Other retrospective studies support the antitumor activity of 5-FU combined with a platinum agent in this tumor type, with reported response rates of 18%–46%.43,4951 In one of the largest retrospective studies conducted to date, a total of 80 patients with metastatic disease who received front-line chemotherapy from 1978 to 2005 at M. D. Anderson Cancer Center were analyzed.51 Twenty-nine patients received 5-FU with a platinum agent (cisplatin in 19, carboplatin in 4, oxaliplatin in 6), 41 patients received 5-FU–based therapy without a platinum (5-FU alone in 32, FAM in 3, other 5-FU combinations in 6), and 10 received non-platinum and non-5-FU–based therapy. When compared to patients receiving a non-platinum–containing regimen, patients who received 5-FU combined with a platinum compound had an improvement in response rate (46% vs. 16%, P < .01) and an improvement in median progression-free survival (8.7 months vs. 3.9 months, P < .01). Although not statistically significant, there was a trend in median overall survival favoring the combination of 5-FU and a platinum agent (14.8 months vs. 12 months, P = .1).
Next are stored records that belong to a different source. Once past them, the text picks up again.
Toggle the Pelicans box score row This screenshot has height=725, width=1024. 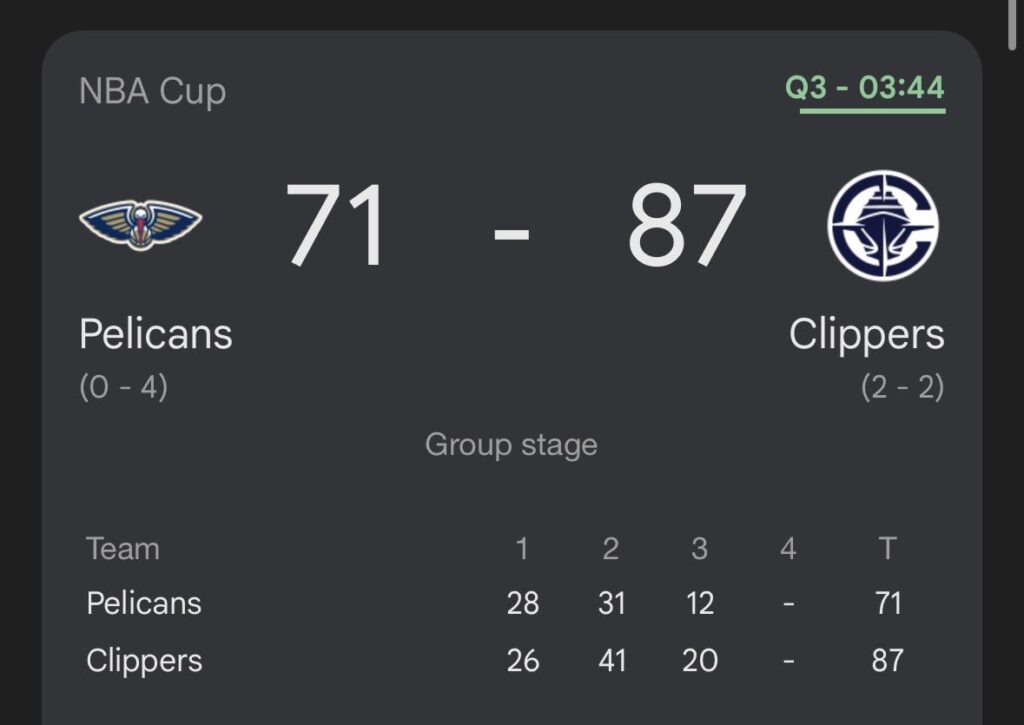[500, 603]
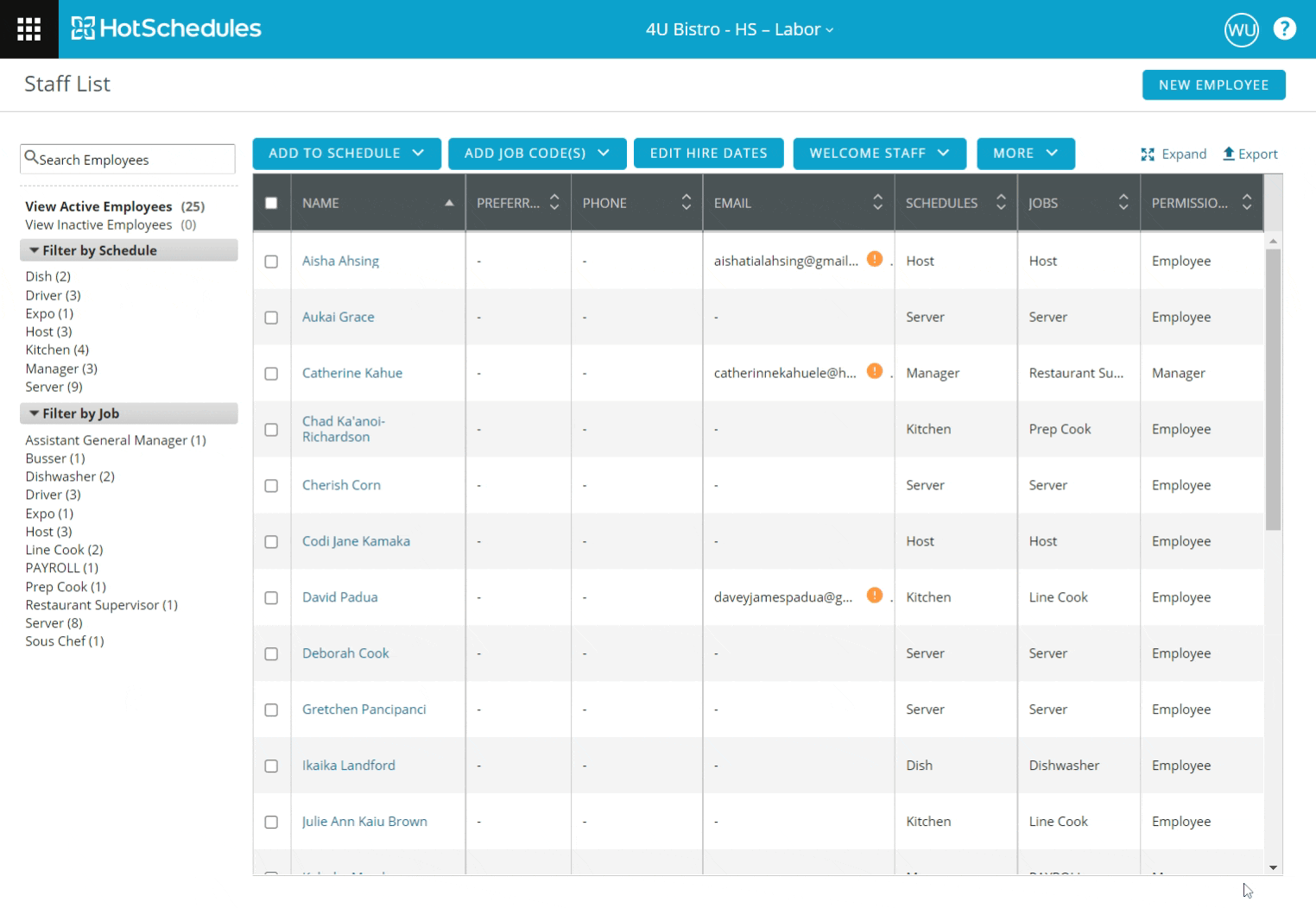Click Aisha Ahsing's orange email warning icon
The image size is (1316, 908).
click(874, 259)
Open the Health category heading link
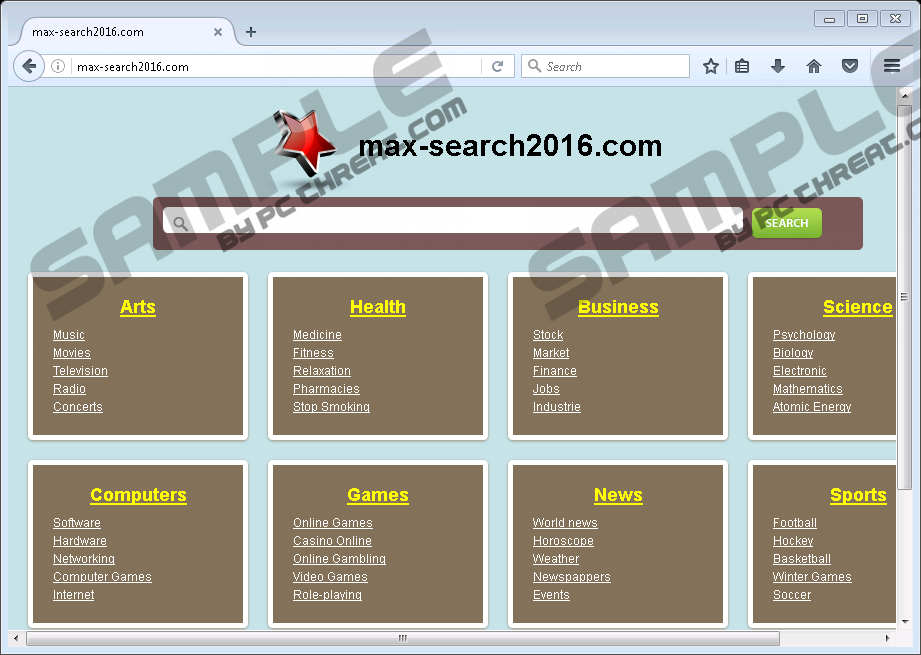Screen dimensions: 921x655 tap(378, 307)
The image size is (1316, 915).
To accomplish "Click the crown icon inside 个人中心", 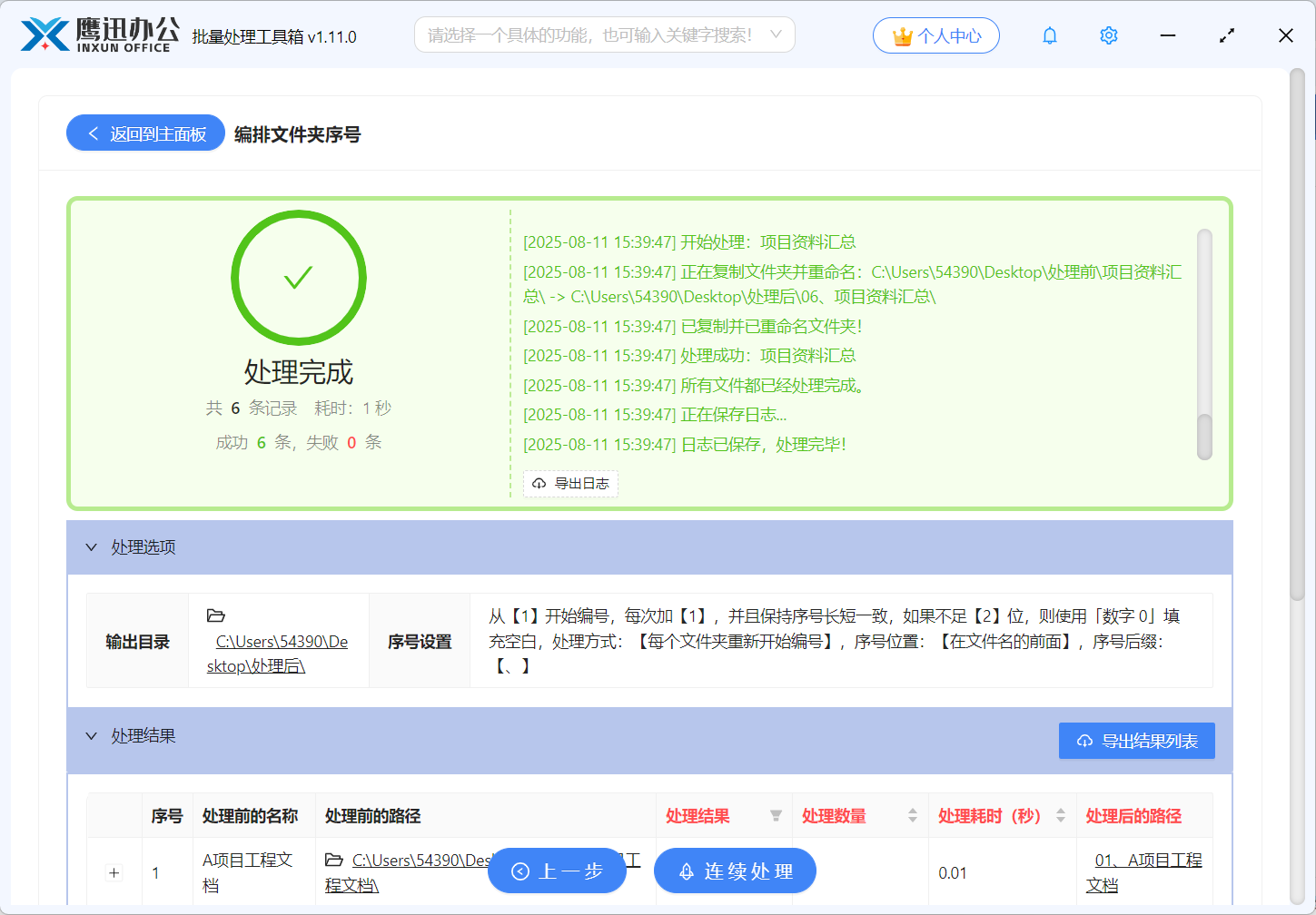I will (901, 35).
A preliminary report of a retrospective French multicenter study has further confirmed the activity of the FOLFOX (folinic acid/5-FU/oxaliplatin) regimen. In this report, 48 patients with advanced cancer who received FOLFOX as front-line therapy had a median progression-free survival of 7.4 months and median overall survival of 17.8 months.52

Irinotecan has demonstrated activity in this disease type, with one retrospective study reporting 5 of 12 patients responding to irinotecan-based therapy—six patients received FOLFIRI (folinic acid/5-FU/irinotecan), two received XELIRI (capecitabine/irinotecan), and four were treated with single-agent irinotecan.43 A second study of salvage therapy with FOLFIRI in the second-line setting reported stable disease in 4 of 8 patients and a median progression- free survival of 5 months.50

Limited data exist regarding other chemotherapy agents. Gemcitabine appears to have some activity, with four of eight patients responding to the combination of gemcitabine and 5-FU.43 A second study reported a response in the salvage setting with single-agent gemcitabine in one of two treated patients.51 The role of targeted therapies, such as anti-vascular endothelial growth factor receptor (VEGFR) or anti-epidermal growth factor receptor (EGFR) therapies, has not been evaluated in this cancer

DISCUSSION

Adenocarcinoma of the small intestine is forty- to fiftyfold less common than adenocarcinoma of the large intestine. The explanation for this dramatic difference in incidence is not known and further research to understand this disparity would likely provide insights into the mechanisms of carcinogenesis at both sites. The use of wireless capsule endoscopy has greatly facilitated the workup of small bowel malignancy, and approximately 5%–10% of patients evaluated for obscure gastrointestinal bleeding will have a small bowel tumor.

Following curative resection, patients with lymph node involvement or positive margins have a particularly poor outcome. Only a limited number of single-institution retrospective studies have evaluated the role of adjuvant chemotherapy. None of these studies have demonstrated a benefit with adjuvant chemotherapy, though small sample sizes and the retrospective nature of these analyses limit the interpretation of these results. In patients with resected margin-negative duodenal adenocarcinoma, one retrospective study suggested a benefit from adjuvant 5-FU–based chemoradiotherapy.

Systemic chemotherapy for patients with advanced disease appears to provide a survival benefit, and encouraging median survivals in the range of 14 to 20 months have been seen with modern chemotherapy combinations. Capecitabine or infusional 5-FU combined with oxaliplatin appears to be one of the most active combinations and should be considered for the front-line treatment of patients with this cancer. Improved outcomes with modern chemotherapy combinations in patients with advanced disease are encouraging, but further research and improved treatments for this orphan malignancy are needed.

Footnotes

Disclosures of Potential Conflicts of Interest

Dr. Overman holds a research grant from sanofi-aventis.